Tighten the tension some and make a little shorter bale.


----------



## NCSteveH (Jun 30, 2009)

+1 on that, tighten it down and shorten it up, I make a 32" bale that weighs 55lbs, they are solid, square, and stack like a dream. Plus 3 wide fit nice on the trailers.


----------



## Thad (Nov 29, 2011)

I like to bale a 36in bale, thats what my accumulator and grappel are set up for. The bales I am baleing now, the strings are tight but just a soft bale. If there is any way to help on this Im all ears.


----------



## ronald dansby (Jun 1, 2011)

thad said:


> i like to bale a 36in bale, thats what my accumulator and grappel are set up for. The bales i am baleing now, the strings are tight but just a soft bale. If there is any way to help on this im all ears.


 slow your ground speed down an get more strokes per bale


----------



## hay wilson in TX (Jan 28, 2009)

For a tighter 55# bale the bale will not be longer than 34" long. (35 bales/T )

For a tight 36" bale the weight will be more like 65#s. (30 bales/T )


----------



## sedurbin (May 30, 2009)

Tighter or harder bales always equals heaver, unless you shorten the bale. More hay more weight.


----------



## Vol (Jul 5, 2009)

Thad, maybe if you could let the hay lay for one more day and dry more that would help. 36" bales makes a nice square stack....my accumulator also favors 36" bales.

Regards, Mike


----------



## jdhayboy (Aug 20, 2010)

Sounds to me like u may have common Bermuda grass... very short, thick and full. I describe as kind of carpet like. Longer hay will bale tighter bales.


----------



## Thad (Nov 29, 2011)

jdhayboy that I have found to be true. I gess short small stimed hay = soft bales. They are tight and hard win they come out but win u put thim in the barn the stack ends up falling.


----------



## Toyes Hill Angus (Dec 21, 2010)

I have a bale skii and really like it, it does help bale shape and density but I think that there are other issues mentioned above that need some thought also.

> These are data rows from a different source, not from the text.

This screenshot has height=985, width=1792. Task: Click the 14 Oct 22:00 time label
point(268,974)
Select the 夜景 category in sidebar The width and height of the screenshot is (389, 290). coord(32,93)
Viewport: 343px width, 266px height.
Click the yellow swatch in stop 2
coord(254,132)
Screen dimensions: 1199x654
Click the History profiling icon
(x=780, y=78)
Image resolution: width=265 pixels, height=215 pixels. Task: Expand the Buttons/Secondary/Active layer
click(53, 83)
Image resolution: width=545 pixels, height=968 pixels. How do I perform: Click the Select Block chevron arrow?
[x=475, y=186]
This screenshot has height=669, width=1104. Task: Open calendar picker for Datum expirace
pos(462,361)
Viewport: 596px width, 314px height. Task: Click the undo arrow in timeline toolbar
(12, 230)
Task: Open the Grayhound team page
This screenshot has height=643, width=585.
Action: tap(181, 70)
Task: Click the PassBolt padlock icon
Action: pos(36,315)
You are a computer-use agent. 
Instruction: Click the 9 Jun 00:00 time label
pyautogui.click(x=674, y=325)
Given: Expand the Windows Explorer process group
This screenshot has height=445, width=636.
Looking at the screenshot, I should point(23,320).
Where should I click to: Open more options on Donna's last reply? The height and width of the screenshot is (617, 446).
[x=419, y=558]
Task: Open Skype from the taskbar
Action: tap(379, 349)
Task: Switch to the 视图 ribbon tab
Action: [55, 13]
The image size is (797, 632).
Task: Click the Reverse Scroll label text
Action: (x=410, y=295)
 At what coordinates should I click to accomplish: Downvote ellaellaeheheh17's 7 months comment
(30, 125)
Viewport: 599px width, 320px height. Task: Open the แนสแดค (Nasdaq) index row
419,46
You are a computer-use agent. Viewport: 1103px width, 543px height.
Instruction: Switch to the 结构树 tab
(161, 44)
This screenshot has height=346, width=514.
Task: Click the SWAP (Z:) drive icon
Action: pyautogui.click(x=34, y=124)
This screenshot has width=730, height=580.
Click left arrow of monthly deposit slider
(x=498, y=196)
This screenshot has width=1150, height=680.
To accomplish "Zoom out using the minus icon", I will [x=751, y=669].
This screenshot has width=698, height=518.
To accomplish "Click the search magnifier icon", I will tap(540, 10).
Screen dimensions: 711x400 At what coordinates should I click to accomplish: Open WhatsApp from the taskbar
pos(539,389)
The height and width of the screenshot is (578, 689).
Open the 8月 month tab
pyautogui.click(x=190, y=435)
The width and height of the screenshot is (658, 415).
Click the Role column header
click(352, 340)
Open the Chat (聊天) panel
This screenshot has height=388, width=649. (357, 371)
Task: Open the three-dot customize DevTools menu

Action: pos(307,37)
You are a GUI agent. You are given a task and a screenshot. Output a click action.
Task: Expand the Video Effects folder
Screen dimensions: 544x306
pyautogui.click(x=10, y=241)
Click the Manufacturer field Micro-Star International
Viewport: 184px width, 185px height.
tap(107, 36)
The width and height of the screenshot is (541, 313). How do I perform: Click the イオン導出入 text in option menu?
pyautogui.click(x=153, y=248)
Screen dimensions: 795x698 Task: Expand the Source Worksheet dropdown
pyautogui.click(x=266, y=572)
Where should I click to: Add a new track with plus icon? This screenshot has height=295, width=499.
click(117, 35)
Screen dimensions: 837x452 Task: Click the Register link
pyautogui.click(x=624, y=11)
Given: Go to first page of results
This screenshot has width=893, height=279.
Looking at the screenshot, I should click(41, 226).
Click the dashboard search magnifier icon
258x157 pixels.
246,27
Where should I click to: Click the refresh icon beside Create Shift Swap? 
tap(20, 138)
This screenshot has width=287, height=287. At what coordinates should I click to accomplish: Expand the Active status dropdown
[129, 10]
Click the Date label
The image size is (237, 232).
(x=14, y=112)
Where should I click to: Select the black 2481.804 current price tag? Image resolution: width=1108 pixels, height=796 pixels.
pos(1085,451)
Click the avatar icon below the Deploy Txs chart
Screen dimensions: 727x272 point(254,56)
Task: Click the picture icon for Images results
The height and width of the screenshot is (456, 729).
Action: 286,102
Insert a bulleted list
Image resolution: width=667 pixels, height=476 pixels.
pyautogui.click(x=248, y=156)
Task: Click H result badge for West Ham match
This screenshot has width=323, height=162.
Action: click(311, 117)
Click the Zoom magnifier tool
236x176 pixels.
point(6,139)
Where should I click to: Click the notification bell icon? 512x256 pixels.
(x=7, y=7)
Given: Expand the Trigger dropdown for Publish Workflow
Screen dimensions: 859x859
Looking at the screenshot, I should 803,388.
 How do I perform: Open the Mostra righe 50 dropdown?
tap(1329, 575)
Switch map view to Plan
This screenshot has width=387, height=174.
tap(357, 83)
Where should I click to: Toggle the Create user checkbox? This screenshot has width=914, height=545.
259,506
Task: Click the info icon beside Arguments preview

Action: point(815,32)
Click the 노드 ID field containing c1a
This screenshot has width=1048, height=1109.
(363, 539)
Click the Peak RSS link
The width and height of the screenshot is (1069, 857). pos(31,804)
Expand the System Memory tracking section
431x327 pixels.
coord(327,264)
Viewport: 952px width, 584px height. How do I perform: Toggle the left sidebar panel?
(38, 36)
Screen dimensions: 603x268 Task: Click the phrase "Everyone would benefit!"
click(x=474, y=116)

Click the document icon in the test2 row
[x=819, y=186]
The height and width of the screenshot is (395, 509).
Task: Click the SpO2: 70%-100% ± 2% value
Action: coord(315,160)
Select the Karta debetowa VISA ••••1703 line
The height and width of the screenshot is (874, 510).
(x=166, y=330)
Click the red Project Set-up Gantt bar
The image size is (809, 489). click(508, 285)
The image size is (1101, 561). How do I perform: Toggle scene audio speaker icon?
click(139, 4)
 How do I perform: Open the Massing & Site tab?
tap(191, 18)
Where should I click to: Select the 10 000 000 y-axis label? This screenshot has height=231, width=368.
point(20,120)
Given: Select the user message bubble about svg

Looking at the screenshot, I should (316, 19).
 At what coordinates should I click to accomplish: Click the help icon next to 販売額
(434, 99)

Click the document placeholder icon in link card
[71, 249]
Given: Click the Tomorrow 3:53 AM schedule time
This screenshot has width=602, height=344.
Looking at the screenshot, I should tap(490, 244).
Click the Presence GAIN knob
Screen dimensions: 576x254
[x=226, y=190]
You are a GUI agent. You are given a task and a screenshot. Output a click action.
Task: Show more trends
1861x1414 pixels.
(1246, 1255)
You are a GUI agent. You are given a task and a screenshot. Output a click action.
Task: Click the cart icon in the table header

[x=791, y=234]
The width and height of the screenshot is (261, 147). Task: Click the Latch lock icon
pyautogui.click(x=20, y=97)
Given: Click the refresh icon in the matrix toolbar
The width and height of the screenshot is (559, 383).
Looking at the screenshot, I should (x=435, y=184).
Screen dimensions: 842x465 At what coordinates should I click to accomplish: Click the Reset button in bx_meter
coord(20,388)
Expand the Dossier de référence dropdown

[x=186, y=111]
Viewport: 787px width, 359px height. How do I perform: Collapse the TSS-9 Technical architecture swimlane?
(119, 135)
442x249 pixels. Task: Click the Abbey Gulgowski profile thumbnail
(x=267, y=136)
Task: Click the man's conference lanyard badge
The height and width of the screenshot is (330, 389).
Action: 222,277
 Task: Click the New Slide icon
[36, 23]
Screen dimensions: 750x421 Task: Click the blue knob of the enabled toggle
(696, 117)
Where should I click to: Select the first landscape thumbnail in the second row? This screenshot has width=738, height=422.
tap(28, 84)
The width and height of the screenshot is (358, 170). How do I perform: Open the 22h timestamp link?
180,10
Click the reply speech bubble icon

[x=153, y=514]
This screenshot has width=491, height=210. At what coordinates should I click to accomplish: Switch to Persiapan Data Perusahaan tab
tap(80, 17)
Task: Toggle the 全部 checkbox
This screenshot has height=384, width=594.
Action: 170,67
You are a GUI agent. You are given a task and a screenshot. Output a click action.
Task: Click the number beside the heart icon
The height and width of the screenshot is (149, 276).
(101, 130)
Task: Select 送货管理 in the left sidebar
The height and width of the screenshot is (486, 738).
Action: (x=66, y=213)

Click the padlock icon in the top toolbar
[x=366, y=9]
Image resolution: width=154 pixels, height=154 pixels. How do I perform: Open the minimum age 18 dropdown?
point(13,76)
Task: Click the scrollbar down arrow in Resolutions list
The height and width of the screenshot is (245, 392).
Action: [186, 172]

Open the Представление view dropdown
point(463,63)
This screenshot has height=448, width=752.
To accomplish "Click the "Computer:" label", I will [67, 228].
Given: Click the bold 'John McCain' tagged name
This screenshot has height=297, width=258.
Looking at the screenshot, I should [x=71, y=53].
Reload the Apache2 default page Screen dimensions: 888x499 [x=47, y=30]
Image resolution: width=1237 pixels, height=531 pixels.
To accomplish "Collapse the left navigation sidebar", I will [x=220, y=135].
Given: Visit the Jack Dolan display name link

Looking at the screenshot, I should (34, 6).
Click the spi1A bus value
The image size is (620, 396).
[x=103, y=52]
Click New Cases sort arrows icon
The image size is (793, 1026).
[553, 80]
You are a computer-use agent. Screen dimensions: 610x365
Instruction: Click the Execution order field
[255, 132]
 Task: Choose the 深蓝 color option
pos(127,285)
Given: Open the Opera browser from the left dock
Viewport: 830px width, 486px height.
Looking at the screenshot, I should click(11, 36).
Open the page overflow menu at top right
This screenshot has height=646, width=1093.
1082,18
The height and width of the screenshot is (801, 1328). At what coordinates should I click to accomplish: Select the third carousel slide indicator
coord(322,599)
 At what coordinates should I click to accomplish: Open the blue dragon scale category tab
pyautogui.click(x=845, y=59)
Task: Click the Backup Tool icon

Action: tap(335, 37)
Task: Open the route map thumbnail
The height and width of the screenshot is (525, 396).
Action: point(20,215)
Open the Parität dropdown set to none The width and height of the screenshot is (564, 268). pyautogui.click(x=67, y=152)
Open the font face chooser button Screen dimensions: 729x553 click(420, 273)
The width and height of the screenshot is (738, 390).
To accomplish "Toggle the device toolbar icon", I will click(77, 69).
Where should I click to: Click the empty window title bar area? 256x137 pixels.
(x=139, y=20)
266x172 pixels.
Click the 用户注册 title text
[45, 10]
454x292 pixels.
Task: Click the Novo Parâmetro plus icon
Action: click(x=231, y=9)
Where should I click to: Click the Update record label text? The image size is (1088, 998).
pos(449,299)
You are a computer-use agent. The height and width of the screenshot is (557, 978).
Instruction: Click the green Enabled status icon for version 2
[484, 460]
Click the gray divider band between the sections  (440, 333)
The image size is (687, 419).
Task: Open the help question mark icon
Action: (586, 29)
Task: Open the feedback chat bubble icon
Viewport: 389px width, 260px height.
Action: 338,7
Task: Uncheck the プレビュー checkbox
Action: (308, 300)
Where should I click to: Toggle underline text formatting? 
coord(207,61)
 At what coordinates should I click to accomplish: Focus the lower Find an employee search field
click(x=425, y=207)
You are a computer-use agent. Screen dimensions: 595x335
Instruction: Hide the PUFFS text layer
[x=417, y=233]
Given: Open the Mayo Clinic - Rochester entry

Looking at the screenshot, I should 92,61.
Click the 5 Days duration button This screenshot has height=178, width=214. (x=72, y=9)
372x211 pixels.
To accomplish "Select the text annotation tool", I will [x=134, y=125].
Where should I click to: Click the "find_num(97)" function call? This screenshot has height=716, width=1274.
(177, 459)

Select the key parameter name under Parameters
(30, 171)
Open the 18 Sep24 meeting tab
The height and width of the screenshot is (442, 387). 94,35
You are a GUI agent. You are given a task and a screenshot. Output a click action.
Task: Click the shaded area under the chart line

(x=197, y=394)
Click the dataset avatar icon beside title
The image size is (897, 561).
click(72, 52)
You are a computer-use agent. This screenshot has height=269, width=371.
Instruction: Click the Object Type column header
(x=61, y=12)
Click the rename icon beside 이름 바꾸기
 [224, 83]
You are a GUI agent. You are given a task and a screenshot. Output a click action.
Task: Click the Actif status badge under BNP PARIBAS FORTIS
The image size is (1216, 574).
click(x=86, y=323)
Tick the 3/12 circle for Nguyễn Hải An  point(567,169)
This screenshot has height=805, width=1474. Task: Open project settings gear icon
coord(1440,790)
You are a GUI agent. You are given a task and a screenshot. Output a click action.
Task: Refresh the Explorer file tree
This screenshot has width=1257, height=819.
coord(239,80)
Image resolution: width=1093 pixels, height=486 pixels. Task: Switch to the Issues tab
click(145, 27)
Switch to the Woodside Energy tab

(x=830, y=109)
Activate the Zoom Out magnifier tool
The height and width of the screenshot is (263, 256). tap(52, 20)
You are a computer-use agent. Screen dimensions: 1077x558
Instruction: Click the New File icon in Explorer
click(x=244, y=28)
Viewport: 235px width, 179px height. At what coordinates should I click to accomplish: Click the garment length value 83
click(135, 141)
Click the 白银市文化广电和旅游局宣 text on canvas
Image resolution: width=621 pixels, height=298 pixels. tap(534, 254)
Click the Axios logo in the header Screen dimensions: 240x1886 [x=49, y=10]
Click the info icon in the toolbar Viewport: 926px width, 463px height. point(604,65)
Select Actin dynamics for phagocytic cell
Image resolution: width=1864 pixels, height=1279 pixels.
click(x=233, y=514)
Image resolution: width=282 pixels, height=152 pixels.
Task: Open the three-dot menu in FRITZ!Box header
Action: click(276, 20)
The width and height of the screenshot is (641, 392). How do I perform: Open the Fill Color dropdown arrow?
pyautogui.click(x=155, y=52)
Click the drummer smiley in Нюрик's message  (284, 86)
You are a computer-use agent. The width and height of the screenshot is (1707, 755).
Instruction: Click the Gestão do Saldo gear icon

Oh yeah, I didn't mention but I don't know anything about bermuda - I've never seen it in real life just pictures and we don't grow it up here!


----------



## hay wilson in TX (Jan 28, 2009)

*Oh yeah, I didn't mention but I don't know anything about bermuda - I've never seen it in real life just pictures and we don't grow it up here*!

Those of us in the bermudagrass belt it may come as a shock that a tropical grass is not known universally.

We grow the weed bermudagrass as a crop, as a yard cover and as a surface for athletic activities. There is a variety for golf putting greens, another for fairways. There is a variety for base ball and foot ball surfaces. There are varieties better adopted for grazing, while others are better for hay.

Eighty years ago a Feeds & Feeding text stated that bermudagrass was equal to timothy for working mules. 
Bermudagrass is better adopted to survive overgrazing and general pasture abuse than the native forages.

Now That is asking for the difficult if not the impossible.The usual hay varieties are 60% or 70% leaves and soft by nature.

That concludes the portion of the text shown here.